Action item >>
If a line below includes the string "field", copy it.

Supplied data >>
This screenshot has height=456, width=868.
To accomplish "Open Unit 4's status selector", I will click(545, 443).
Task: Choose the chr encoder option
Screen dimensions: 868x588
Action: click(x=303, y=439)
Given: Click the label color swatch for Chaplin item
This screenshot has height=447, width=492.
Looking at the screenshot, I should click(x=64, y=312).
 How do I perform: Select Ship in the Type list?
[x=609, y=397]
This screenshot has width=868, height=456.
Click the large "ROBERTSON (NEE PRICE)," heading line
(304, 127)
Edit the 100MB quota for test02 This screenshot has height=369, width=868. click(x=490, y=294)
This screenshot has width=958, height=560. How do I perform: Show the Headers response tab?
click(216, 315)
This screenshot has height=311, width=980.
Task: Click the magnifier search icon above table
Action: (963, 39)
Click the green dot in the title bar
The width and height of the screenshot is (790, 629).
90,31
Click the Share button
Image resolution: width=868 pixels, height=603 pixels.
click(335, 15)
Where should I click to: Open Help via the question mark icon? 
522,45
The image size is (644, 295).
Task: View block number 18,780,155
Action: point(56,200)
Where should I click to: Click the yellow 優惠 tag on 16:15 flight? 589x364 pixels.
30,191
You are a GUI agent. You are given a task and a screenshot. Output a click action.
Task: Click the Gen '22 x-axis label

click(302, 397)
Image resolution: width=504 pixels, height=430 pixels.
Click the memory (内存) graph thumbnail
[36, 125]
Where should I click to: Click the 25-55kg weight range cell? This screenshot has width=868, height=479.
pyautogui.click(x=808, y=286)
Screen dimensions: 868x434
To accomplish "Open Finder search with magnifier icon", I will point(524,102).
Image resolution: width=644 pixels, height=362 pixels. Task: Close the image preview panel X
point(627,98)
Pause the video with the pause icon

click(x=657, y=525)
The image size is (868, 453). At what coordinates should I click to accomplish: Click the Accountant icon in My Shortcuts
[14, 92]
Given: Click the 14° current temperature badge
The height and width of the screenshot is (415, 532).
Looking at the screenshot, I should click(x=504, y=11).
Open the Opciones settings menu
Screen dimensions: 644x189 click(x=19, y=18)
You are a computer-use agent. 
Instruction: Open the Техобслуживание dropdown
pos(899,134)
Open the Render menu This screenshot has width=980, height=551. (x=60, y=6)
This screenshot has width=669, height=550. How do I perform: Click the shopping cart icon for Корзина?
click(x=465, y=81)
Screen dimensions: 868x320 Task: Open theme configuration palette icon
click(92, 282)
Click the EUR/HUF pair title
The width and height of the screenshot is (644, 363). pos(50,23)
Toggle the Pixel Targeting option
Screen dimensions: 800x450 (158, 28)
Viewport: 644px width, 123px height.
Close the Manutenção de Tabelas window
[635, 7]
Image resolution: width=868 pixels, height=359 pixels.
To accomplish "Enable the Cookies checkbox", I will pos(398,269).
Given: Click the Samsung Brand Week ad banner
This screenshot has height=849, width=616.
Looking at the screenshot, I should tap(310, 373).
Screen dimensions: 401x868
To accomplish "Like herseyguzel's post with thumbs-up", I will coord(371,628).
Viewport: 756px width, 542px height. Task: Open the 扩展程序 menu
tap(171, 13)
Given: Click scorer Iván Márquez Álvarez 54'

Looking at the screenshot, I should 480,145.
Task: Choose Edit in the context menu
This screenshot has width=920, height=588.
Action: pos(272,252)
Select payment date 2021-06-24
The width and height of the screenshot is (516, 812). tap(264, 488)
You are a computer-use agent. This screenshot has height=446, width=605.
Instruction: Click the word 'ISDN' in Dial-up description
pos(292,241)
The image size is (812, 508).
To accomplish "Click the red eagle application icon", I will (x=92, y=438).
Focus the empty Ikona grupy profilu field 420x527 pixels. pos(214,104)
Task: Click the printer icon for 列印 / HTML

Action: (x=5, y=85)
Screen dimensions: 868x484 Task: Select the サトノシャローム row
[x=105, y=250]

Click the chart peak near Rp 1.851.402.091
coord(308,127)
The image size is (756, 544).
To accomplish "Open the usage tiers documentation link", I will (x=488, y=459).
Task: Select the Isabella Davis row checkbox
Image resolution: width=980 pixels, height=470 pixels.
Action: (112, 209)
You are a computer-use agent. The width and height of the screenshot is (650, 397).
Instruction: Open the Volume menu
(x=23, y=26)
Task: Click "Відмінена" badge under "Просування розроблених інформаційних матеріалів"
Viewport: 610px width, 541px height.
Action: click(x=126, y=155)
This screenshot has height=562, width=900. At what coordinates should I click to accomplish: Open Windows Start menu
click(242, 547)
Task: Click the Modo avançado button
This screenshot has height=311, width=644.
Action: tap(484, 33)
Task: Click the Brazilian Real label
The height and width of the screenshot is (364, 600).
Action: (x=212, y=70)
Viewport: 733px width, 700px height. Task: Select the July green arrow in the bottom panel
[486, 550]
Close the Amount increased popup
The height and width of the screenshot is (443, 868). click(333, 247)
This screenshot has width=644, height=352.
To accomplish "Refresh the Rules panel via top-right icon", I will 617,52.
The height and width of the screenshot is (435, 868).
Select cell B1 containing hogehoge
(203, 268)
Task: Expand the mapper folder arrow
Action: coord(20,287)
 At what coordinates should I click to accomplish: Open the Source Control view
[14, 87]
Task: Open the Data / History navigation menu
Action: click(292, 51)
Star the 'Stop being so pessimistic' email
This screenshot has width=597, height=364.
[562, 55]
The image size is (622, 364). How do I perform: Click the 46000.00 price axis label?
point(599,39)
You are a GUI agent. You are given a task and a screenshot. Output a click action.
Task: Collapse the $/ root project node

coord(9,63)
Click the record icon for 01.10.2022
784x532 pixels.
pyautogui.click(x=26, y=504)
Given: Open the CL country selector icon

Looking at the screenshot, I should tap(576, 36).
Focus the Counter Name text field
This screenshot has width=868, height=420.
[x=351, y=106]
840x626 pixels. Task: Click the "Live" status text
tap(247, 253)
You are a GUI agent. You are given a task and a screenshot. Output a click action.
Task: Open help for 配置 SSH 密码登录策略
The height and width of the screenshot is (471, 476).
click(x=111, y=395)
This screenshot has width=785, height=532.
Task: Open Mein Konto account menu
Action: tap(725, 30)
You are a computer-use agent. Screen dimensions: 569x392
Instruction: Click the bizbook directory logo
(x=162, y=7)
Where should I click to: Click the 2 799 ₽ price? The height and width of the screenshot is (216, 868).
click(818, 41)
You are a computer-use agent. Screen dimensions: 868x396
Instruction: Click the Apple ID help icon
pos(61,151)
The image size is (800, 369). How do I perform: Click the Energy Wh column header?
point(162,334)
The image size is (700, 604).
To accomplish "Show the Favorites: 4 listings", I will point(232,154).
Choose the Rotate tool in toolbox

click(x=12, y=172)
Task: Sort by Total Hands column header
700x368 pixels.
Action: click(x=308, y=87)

Answer to this task >>
Focus the empty Ikona grupy profilu field 420x527 pixels. pos(214,104)
Focus the Counter Name text field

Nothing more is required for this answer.